Die Bundespolizei vollstreckt zwei Haftbefehle im Raum Kleve. Ein Deutscher musste 1773,17 Euro zahlen, während ein Pole ins Gefängnis musste.
Kleve – Kranenburg: Haftbefehle im Raum Kleve

Kleve – Kranenburg (ost)
Am Montagmittag haben Bundespolizisten auf der Autobahn A57, Anschlussstelle Kleve, einen 42-jährigen Deutschen in seinem Auto kontrolliert, nachdem er aus den Niederlanden eingereist war. Der Mann zeigte seinen deutschen Personalausweis und Führerschein vor. Bei der Überprüfung seiner Identität stellte sich heraus, dass ein Haftbefehl der Staatsanwaltschaft Essen gegen ihn vorlag, weil er ohne Fahrerlaubnis gefahren war.

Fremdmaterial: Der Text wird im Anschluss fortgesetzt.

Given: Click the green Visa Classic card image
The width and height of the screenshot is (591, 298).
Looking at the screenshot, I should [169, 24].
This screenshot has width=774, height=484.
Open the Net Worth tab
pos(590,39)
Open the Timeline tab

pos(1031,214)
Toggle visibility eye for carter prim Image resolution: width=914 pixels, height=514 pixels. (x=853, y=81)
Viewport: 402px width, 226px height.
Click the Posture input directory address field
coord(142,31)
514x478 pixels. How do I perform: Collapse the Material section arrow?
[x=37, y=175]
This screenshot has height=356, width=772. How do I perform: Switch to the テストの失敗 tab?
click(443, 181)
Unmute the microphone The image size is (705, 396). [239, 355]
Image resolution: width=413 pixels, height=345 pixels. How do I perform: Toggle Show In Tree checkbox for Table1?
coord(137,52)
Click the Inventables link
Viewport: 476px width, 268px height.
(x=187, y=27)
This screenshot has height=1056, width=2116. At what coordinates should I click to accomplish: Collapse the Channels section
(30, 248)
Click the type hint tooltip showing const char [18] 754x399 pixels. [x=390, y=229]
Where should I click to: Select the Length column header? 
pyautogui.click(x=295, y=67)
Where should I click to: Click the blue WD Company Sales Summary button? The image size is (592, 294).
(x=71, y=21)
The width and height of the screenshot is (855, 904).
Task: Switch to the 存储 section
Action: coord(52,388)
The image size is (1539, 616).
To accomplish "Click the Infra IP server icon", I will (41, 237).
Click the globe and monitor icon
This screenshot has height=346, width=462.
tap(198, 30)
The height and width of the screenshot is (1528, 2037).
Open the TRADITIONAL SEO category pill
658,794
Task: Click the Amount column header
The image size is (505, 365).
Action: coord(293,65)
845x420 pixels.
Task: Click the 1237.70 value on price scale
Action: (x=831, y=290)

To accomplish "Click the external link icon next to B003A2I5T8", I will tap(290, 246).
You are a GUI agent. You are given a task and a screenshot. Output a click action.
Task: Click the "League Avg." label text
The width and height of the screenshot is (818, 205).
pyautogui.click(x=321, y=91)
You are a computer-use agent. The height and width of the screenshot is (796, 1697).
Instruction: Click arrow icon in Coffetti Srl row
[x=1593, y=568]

Er hatte eine Geldstrafe von insgesamt 1773,17 Euro offen. Alternativ hätte er 60 Tage Haft drohen können. Der Mann wurde festgenommen und zur Bundespolizeiinspektion Kleve gebracht, wo er den ausstehenden Betrag begleichen konnte. Nach Abschluss aller Maßnahmen wurde er entlassen.
Auch am Montag entdeckte die Bundespolizei auf der Bundesstraße 9 bei Wyler einen 45-jährigen Polen. Der Mann war als Passagier in einem Linienbus aus den Niederlanden eingereist. Gegen den Reisenden lag ein Haftbefehl der Staatsanwaltschaft Braunschweig wegen Diebstahls vor. Er musste noch einen ausstehenden Geldbetrag von 988 Euro bezahlen. Alternativ hätte ihm eine Ersatzfreiheitsstrafe von 90 Tagen gedroht. Der Pole konnte den Betrag jedoch nicht bezahlen und wurde nach Abschluss der polizeilichen Maßnahmen zur Haft in das Gefängnis in Kleve gebracht.